Work request
Your answer should reproduce every line of the material in which the word "agent" occurs.

Information supplied
· · ·

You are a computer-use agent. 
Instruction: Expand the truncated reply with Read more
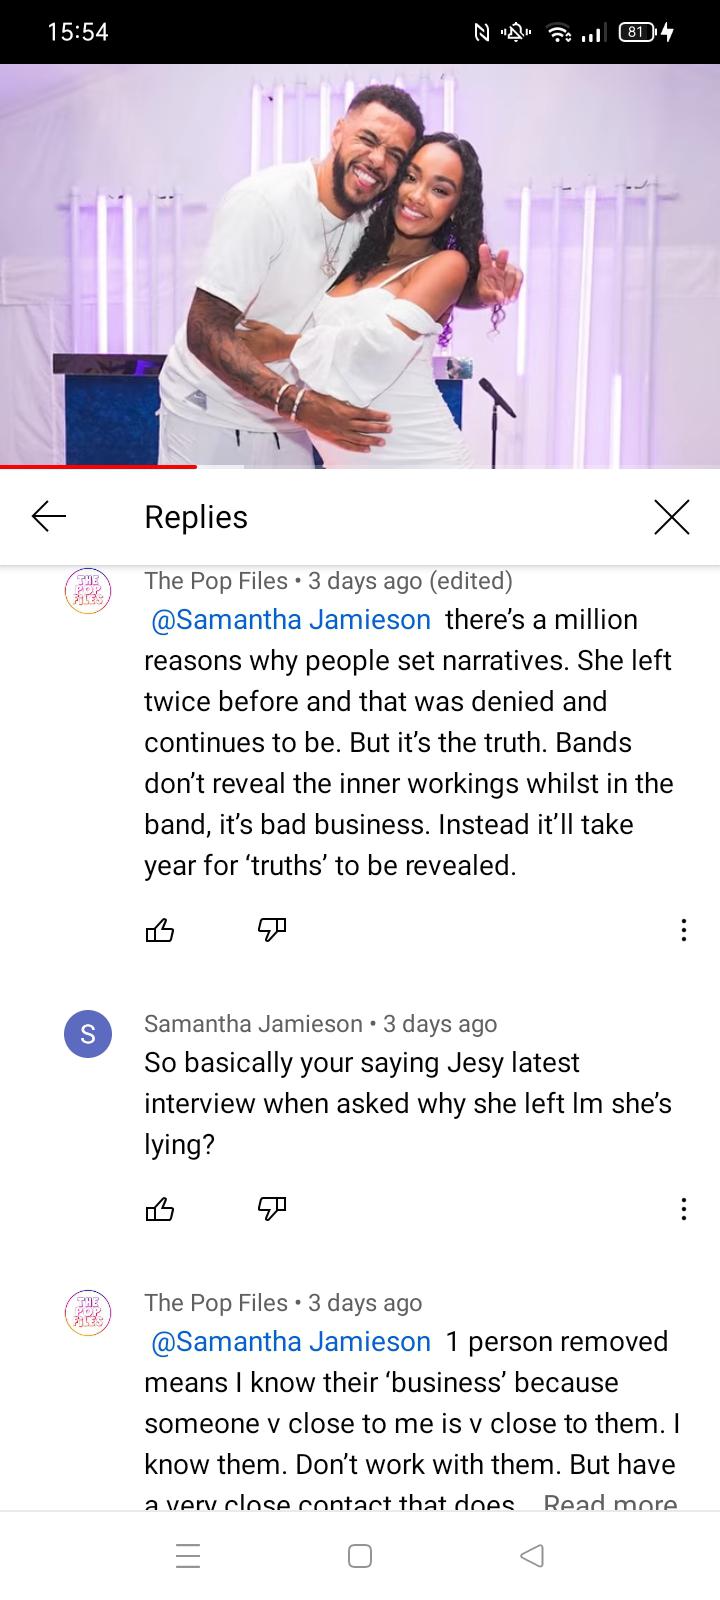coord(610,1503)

· · ·

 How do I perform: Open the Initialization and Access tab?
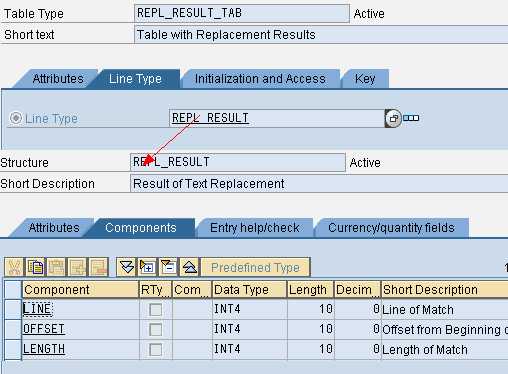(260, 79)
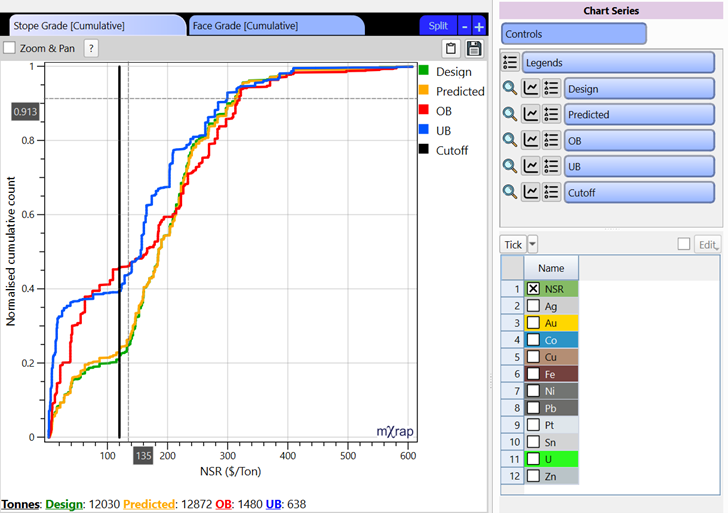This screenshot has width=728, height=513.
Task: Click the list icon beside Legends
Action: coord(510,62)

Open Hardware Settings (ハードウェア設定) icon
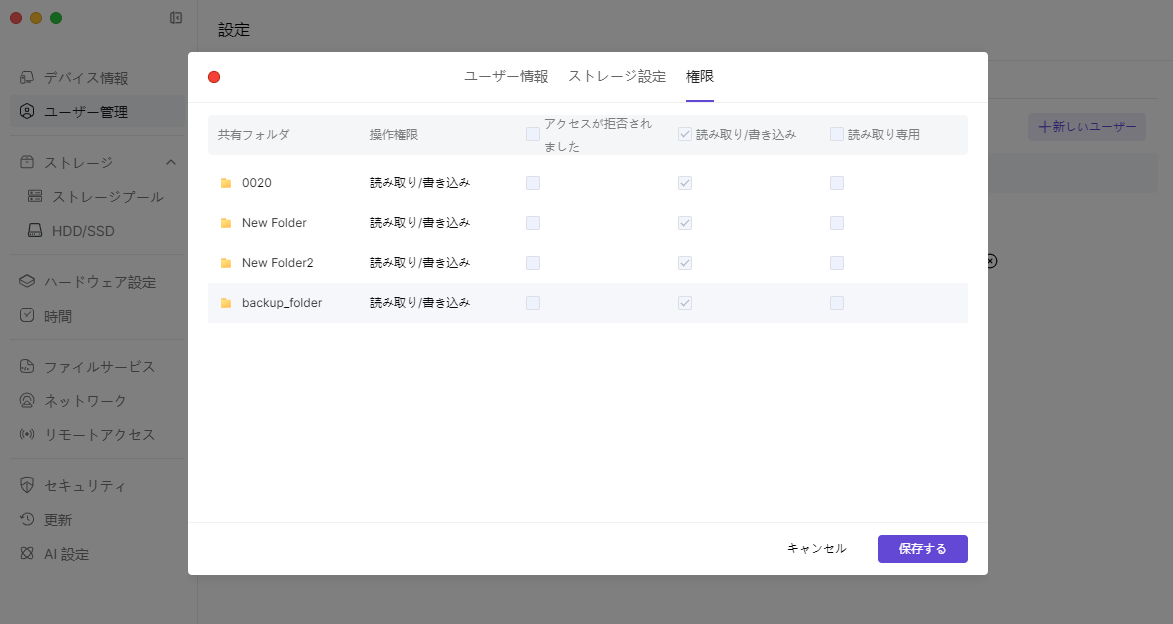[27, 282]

· · ·

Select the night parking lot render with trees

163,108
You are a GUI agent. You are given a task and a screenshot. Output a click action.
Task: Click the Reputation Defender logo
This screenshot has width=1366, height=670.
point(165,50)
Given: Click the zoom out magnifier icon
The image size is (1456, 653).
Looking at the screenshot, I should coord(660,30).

· · ·

Solution to this problem
You are a computer-use agent. 
You are a GUI agent. You are given a task and a screenshot. Output a click action.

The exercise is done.